▸ Data shown:
▶

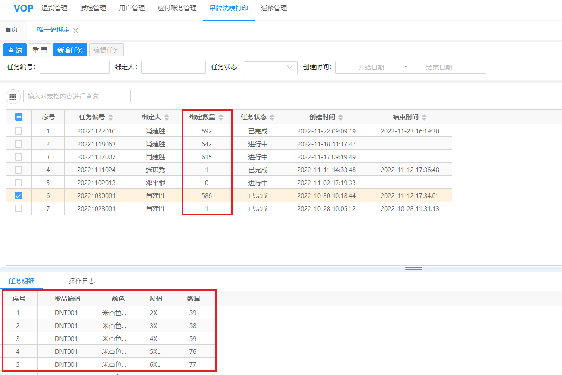
Task: Sort by 任务编号 column sort icon
Action: [111, 117]
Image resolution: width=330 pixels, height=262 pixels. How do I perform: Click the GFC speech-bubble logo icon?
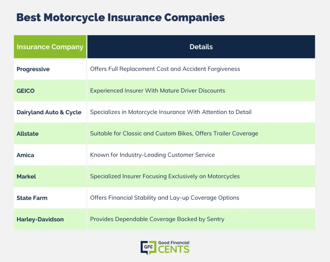click(149, 248)
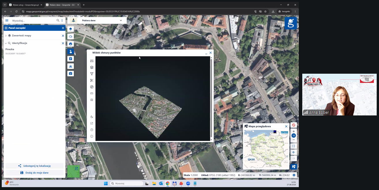Click Dodaj do moje dane button
Viewport: 379px width, 190px height.
(x=34, y=173)
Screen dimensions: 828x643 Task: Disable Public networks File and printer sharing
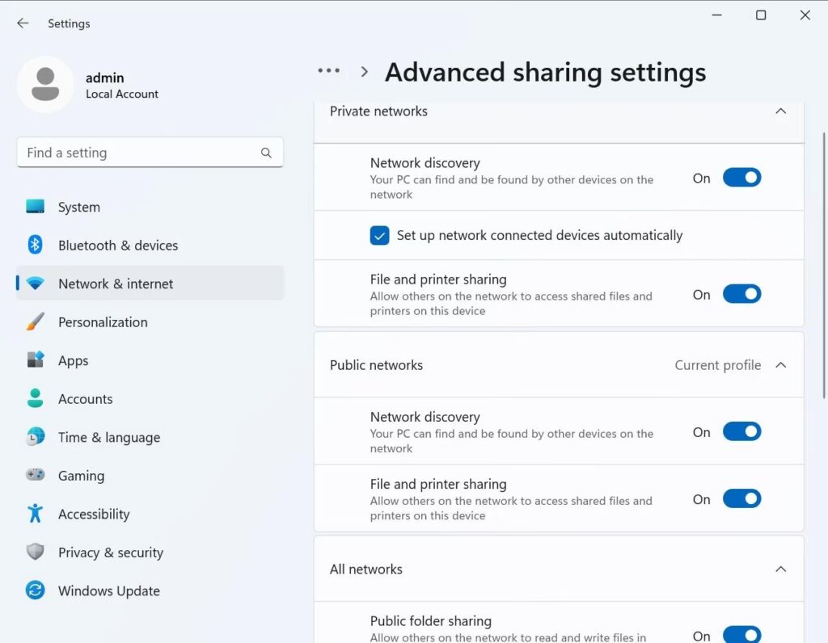pos(741,499)
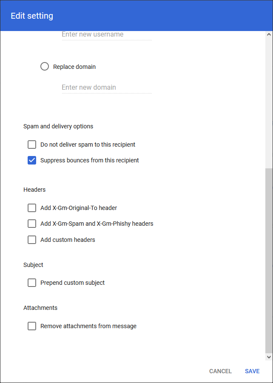Uncheck Suppress bounces from this recipient
The height and width of the screenshot is (383, 273).
(x=32, y=160)
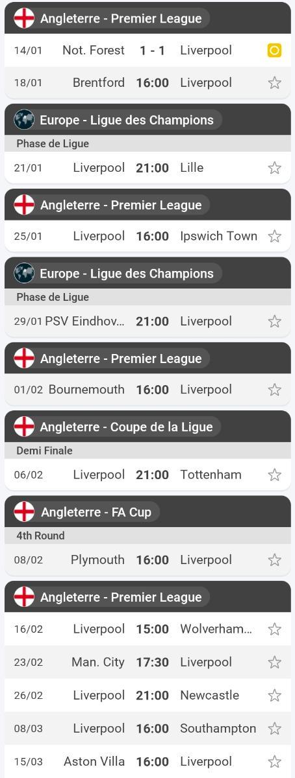The height and width of the screenshot is (778, 295).
Task: Open Not. Forest 1 - 1 Liverpool result
Action: pyautogui.click(x=148, y=50)
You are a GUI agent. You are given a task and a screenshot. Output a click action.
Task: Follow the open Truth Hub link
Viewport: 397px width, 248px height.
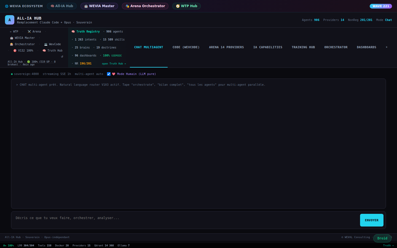(x=114, y=64)
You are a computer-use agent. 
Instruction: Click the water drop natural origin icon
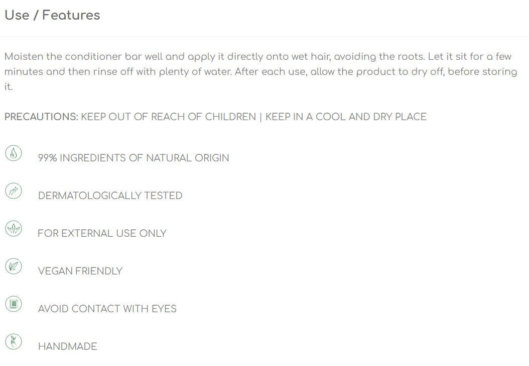[14, 153]
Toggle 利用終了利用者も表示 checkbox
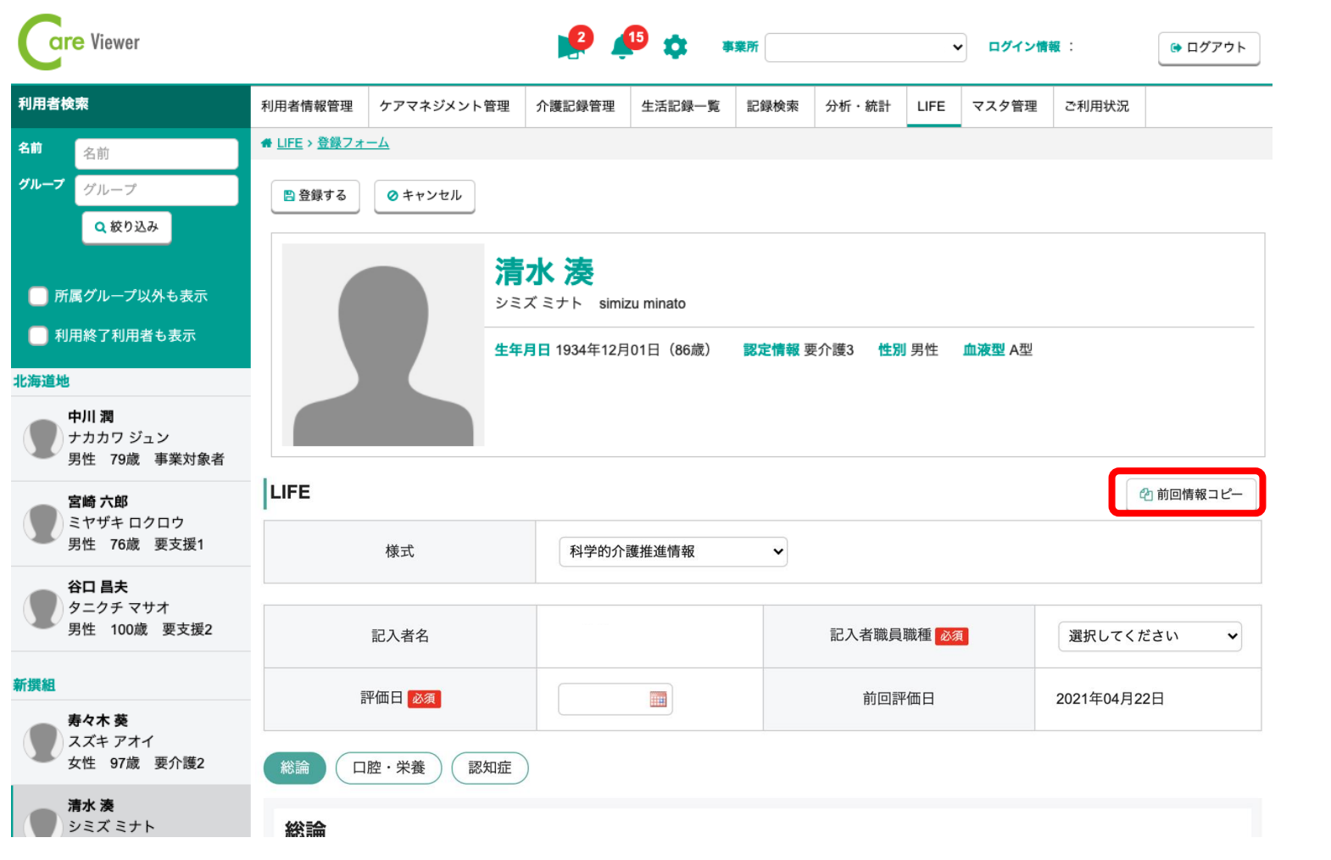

◀

▸ Short task: Collect each line of the items above that contains the word "agent" and list those lines in the order they appear.

▸ Answer to the exercise:
You are a GUI agent. You are given a task and a screenshot. Output a click action.
You are a computer-use agent. 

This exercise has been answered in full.